The Remonstrant doctrine, however, of “if only” signals their fundamental dissatisfaction with the biblical and Reformation doctrine of grace alone. The Remonstrant doctrine was grace and cooperation. This was nothing but a return to the very medieval doctrine that the Reformation had rejected with heart and soul.

From here, however, things only get worse. Next, the Remonstrants suggested without taking ownership of their doctrine, that it might be possible for a true person (whom they described as united to Christ) “through negligence, of forsaking again the first beginnings of their life in Christ, of again returning to this present evil world, of turning away from the holy doctrine which was delivered them, of losing a good conscience, of becoming devoid of grace…”. In 1610, largely for political reasons, they refused to affirm that this was their doctrine but contemporary scholars or Arminius’ writings find this very doctrine in the works that he wrote but never published in his lifetime. In other words, he taught this very Remonstrant doctrine of resistible grace to his students and others but did not publish it or present it to the church for examination.

At the Synod of Dort, in their Opinions, the Remonstrants made clear that they had, indeed, embraced what they had only suggested eight years earlier: “True believers call fall from true faith and can fall into such sins as cannot be consistent with true and justifying faith; not only is it possible for this to happen, but it even happens frequently.”

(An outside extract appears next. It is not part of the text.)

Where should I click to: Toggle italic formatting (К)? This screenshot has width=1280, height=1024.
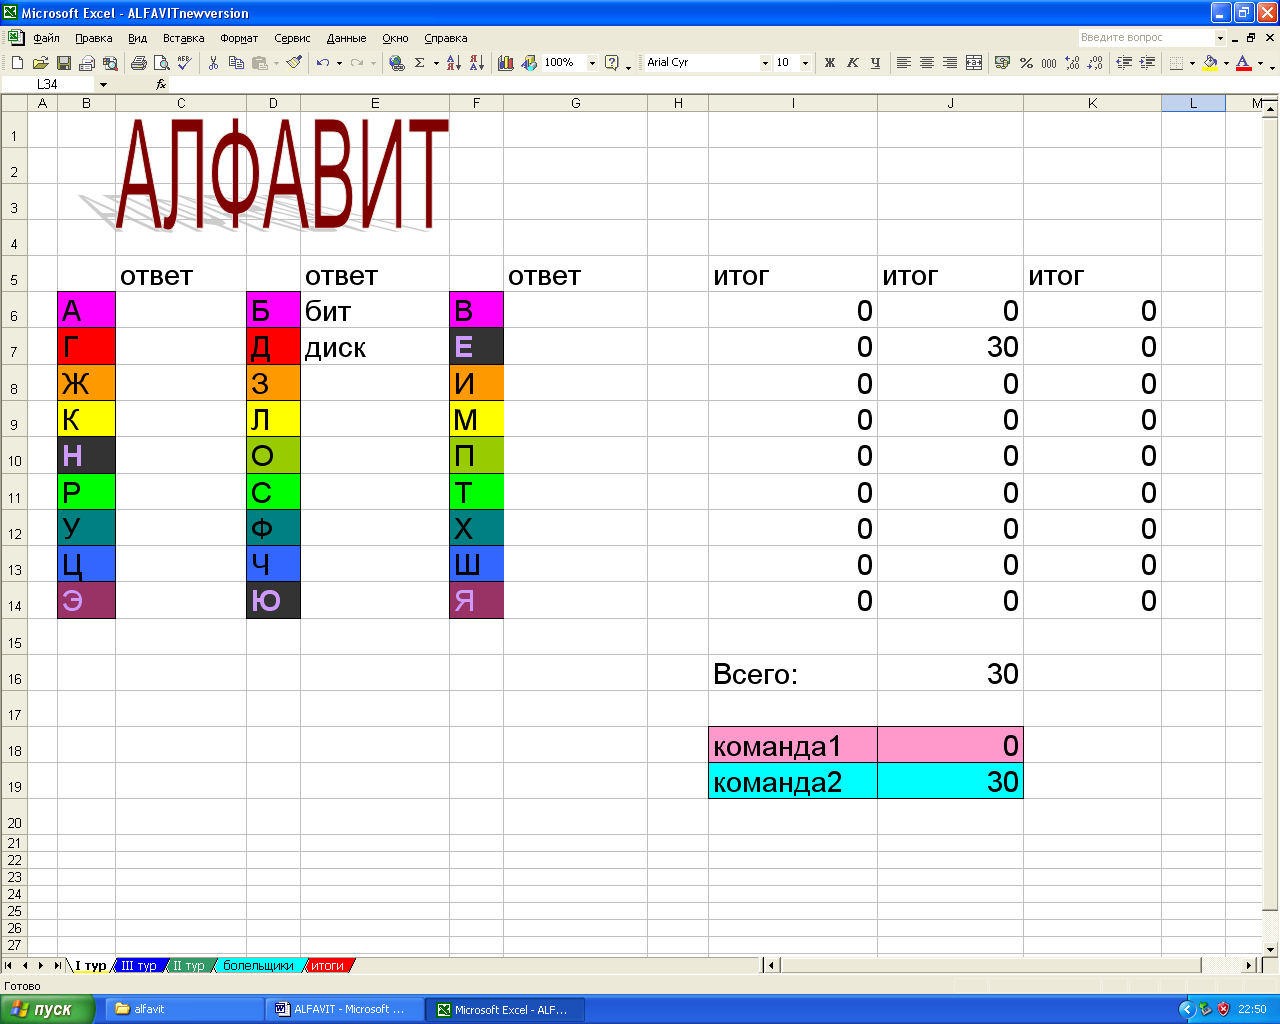pyautogui.click(x=852, y=63)
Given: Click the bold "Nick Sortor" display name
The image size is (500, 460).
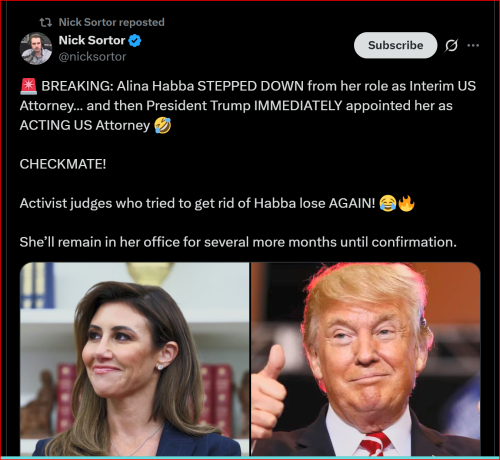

Like the Romanist critics of the Reformation and the Anabaptists, the Remonstrants were worried that the Reformation doctrine of salvation sola gratia, sola fide (by faith alone) would lead Christians to lead impious lives. Like Paul’s opponents, they worried that free salvation would lead Christians to conclude that we may sin that grace might abound (Rom 6:1). We see this in their Opinions when they rejected various Reformed doctrines as “harmful to piety and good morals,” that true believers sin only out of weakness and ignorance, that believers cannot fall from grace even when they sin, that no number of sins are able to invalidate election, that all sins past, present, and future have been remitted, that true believers may commit gross sins (e.g., adultery or homicide), repent and be restored to communion.

Here we see the effect of their redefinition of election as conditional. For the Remonstrants, the only way to ensure that Christians would become holy and remain that way is to put them in a conditional covenant or what the Reformed called a covenant of works.

In this brief survey of the Remonstrant doctrine of apostasy and resistible grace we can see for ourselves why the Reformed churches of Europe and the British Isles were so alarmed.